The 10-year Treasury yield could be about to hit 3 percent — here’s why this matters

Finance news

All eyes are on the U.S. 10-year Treasury yield on Monday as it could imminently hit the 3 percent threshold — a level deemed particularly worrying by investors.

“The 3 percent level is a big psychological point for investors and has gained huge focus,” Roger Jones, head of equities at London and Capital, told CNBC via email.

Indeed, the 10-year Treasury yield was at 2.9882 percent at about 6:20 a.m. ET, inching closer to 3 percent — a level not seen since 2014.

Subsequently, yields have mostly followed a downward path on the back of support from central banks, which tapped into bond markets in the wake of the global financial crisis in 2008 to boost their economies. But their prolonged intervention has made investors accustomed to their support and to the guarantee that central banks would be there in case things turned badly — leading to higher equity investing, when investors buy shares of companies.

As the 10-year yield stops following that downward trend, it raises concerns that the positive outlook for equity investment is about to end.

“It is not the move towards 3 percent Treasury yields which is unusual, but the historically low level of yields we’ve seen in recent years, reflecting the long-lasting scars of the financial crisis,” Seamus Mac Gorain, fixed income portfolio manager at J.P. Morgan Asset Management, told CNBC via email.

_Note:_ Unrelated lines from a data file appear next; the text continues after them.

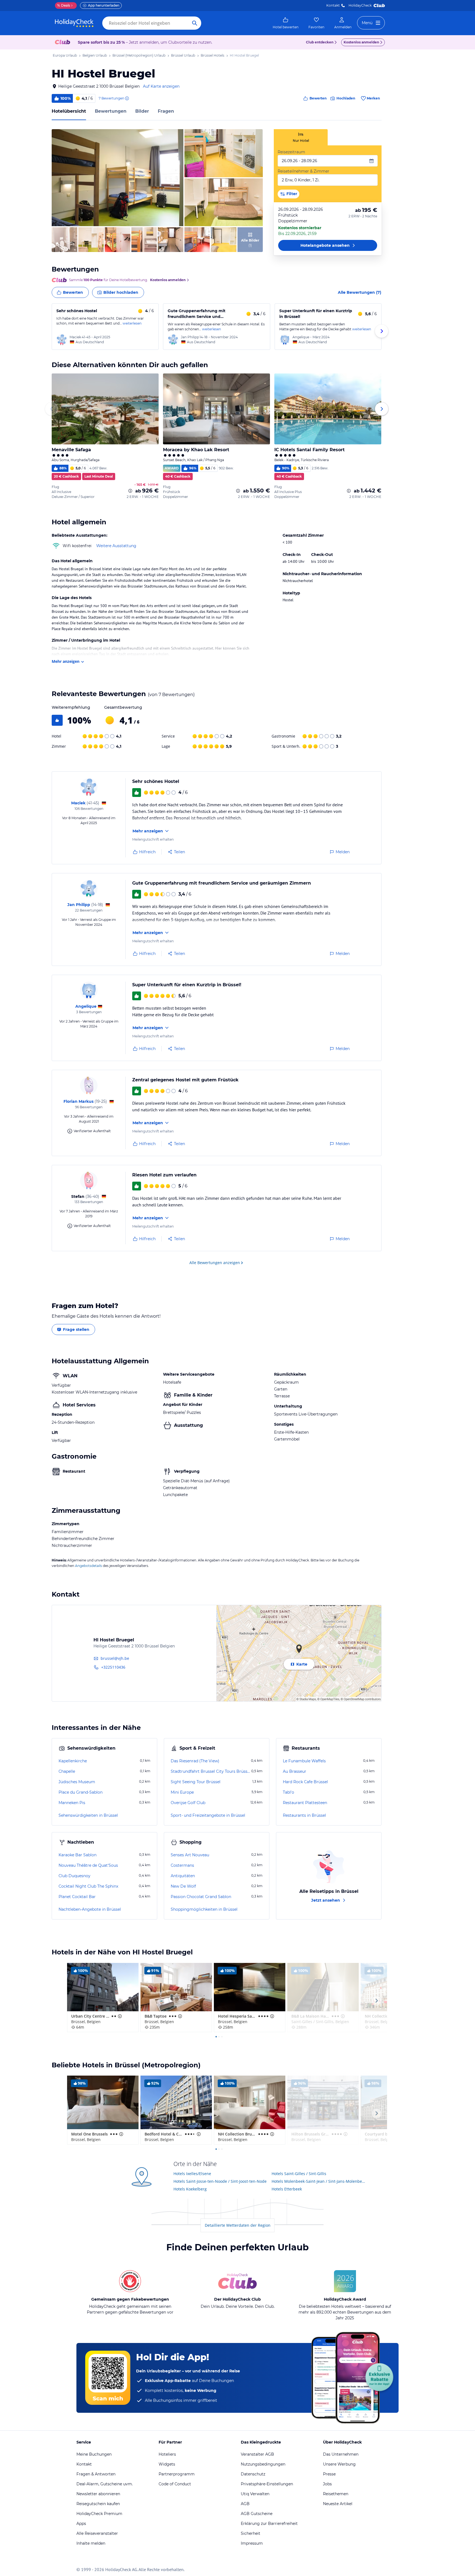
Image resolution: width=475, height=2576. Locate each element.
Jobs (327, 2483)
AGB (245, 2503)
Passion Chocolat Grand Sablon (201, 1896)
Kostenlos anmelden (361, 42)
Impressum (252, 2543)
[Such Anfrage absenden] (194, 23)
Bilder (142, 111)
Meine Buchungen (94, 2454)
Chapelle (67, 1771)
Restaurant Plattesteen (305, 1802)
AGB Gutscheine (256, 2513)
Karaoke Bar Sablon (77, 1854)
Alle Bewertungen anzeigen (214, 1262)
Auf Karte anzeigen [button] (161, 86)
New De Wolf (183, 1886)
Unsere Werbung (339, 2464)
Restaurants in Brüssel (304, 1815)
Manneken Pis (72, 1802)
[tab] (301, 137)
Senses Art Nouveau (190, 1854)
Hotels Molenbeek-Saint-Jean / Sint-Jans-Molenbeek (319, 2181)
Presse (329, 2474)
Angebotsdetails (88, 1566)
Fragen (166, 111)
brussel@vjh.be (115, 1658)
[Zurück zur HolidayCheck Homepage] (74, 23)
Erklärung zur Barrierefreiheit (269, 2523)
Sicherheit (250, 2533)
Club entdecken (319, 42)
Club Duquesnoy (74, 1875)
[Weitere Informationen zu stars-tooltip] (119, 2016)
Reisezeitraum (291, 151)
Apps (81, 2523)
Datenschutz (253, 2474)
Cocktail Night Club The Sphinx (88, 1886)
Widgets (167, 2464)
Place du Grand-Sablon (81, 1792)
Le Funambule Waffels (304, 1760)
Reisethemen (335, 2493)
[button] (117, 177)
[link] (285, 23)
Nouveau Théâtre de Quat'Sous (88, 1865)
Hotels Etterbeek (287, 2189)
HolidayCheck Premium (99, 2513)
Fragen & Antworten (95, 2474)
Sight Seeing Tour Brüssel (195, 1781)
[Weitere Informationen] (130, 490)
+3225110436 (113, 1667)
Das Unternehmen (340, 2454)
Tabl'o (288, 1792)
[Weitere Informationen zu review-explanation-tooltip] (126, 98)
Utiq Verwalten (255, 2493)
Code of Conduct (175, 2483)
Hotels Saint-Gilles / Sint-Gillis (299, 2173)
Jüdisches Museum (77, 1781)
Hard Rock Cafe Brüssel (305, 1781)
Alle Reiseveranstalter (97, 2533)
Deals (63, 5)
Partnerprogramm (177, 2474)
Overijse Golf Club (188, 1802)
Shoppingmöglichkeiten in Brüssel (204, 1909)
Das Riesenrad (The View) (195, 1760)
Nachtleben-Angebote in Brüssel (90, 1909)
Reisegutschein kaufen (98, 2503)
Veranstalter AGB (257, 2454)
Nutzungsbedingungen (263, 2464)
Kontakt (333, 5)
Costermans (182, 1865)
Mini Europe (182, 1792)
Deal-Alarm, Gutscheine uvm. (104, 2483)
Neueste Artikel (337, 2503)
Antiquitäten (183, 1875)
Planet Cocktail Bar (77, 1896)
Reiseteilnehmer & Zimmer (303, 171)
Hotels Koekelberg (190, 2189)
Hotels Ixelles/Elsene (192, 2173)
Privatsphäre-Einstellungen (267, 2483)
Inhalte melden (90, 2543)
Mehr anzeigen (65, 661)
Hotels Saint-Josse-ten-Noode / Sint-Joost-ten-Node (220, 2181)
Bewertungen (110, 111)
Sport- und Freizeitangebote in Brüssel (208, 1815)
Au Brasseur (294, 1771)
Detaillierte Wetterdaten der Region (237, 2225)
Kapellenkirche (73, 1760)
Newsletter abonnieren (98, 2493)
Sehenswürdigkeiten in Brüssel (88, 1815)
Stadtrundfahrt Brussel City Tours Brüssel (210, 1771)
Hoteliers (167, 2454)
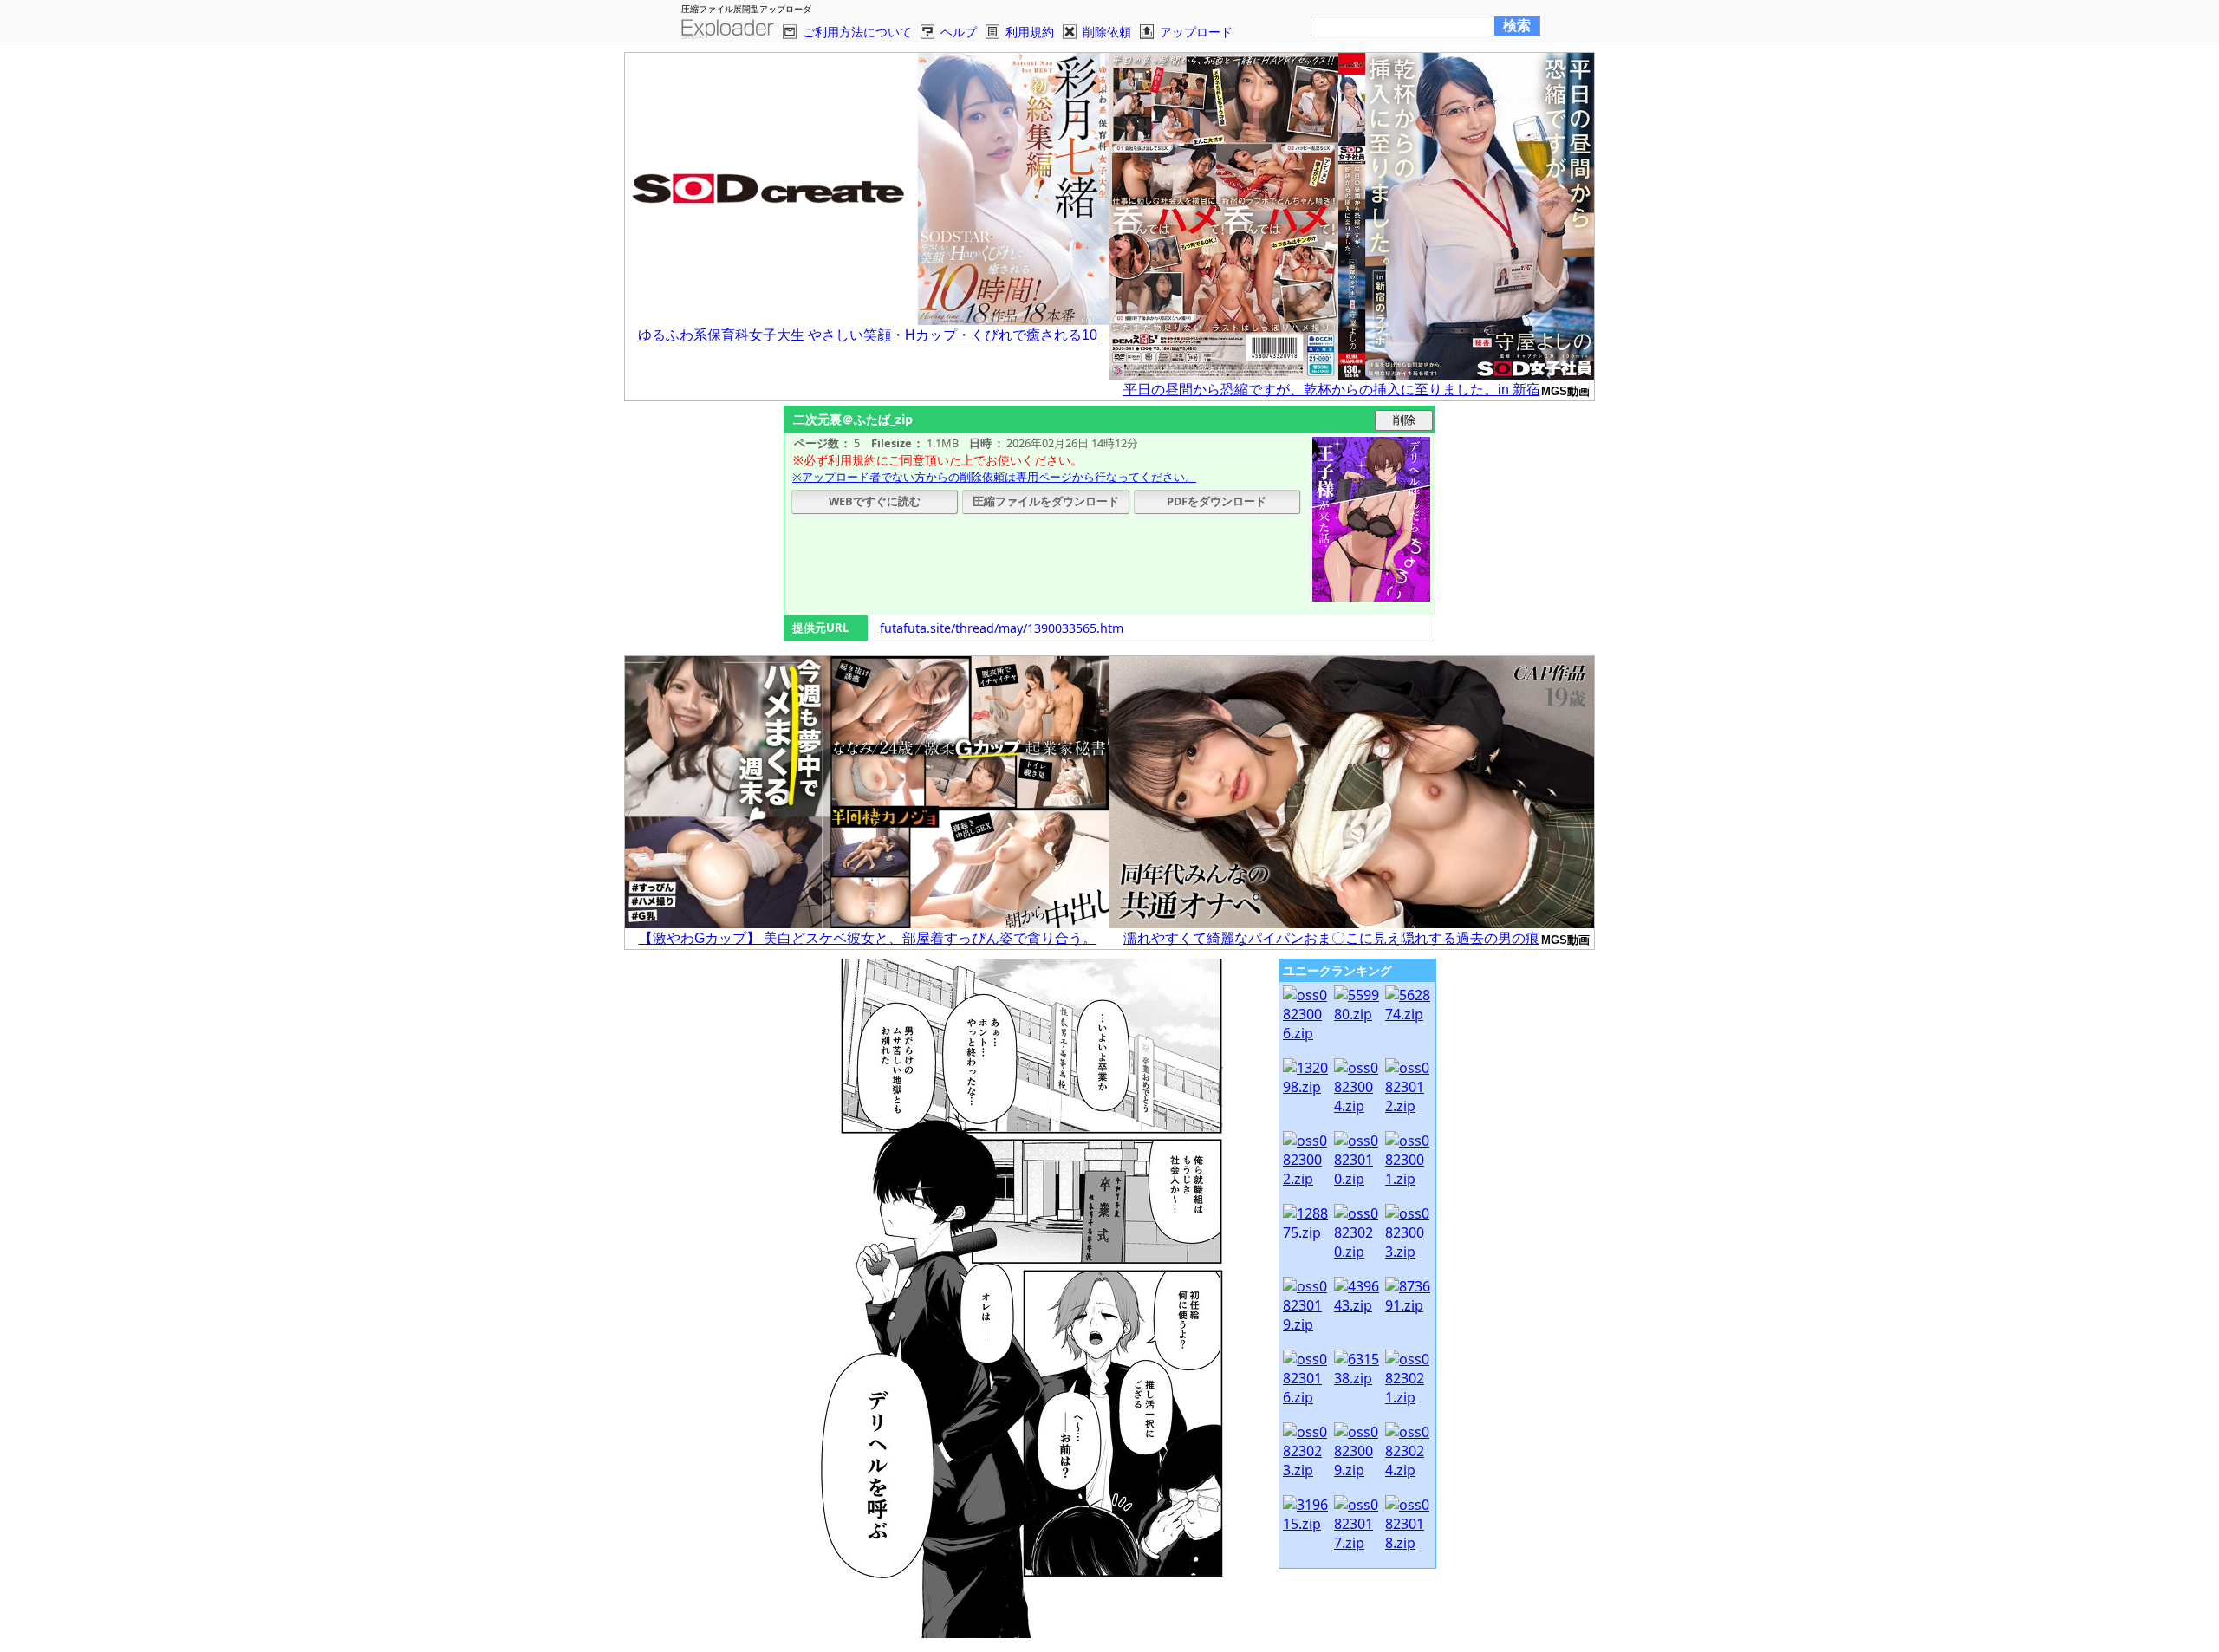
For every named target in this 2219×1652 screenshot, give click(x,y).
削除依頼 (1107, 31)
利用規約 (1029, 31)
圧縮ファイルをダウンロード (1046, 501)
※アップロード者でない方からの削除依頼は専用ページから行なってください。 (994, 477)
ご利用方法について (857, 31)
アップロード (1196, 31)
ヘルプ (958, 31)
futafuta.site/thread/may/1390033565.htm (1001, 628)
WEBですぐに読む (875, 501)
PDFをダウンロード (1216, 501)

“The now healthier global economy justifies these higher yields. We expect 10-year Treasuries to end the year between 3 and 3.5 percent,” he added.

But, above all, the 3 percent level has a “psychological” aspect that makes markets anxious. The 10-year note is used as a benchmark for many financial instruments, including mortgages and as a barometer of investor confidence.

“Three percent is a psychological level… Rates were never able to break that trend-line durably event since the early ’80s,” Francesco Filia, chief executive of Fasanara Capital, told CNBC via email. “To break it neatly and clearly would reignite fears that rates rise is durable.”

The problem of a long period of rates increases is the implication for those making investments. Higher rates mean that companies will have higher costs when borrowing money, but they also mean that their debts become more expensive. As a result, companies will have less room to increase salaries, to invest in their business and to give returns to shareholders.

“Higher rates are unloved by equities,” Filia said, adding that, ultimately, higher rates also increase the risk of defaults.

So higher rates not only make equities less attractive, but they also signal that the economy is, or could be, at risk. If companies see their margins squeezed, they might be forced to pay less to employees, even lay-off people.

The particular effect of higher rates on mortgages also lowers people’s ability to spend elsewhere. Therefore, society is no longer able to spend the way it has been, and this ultimately kicks off an economic crisis.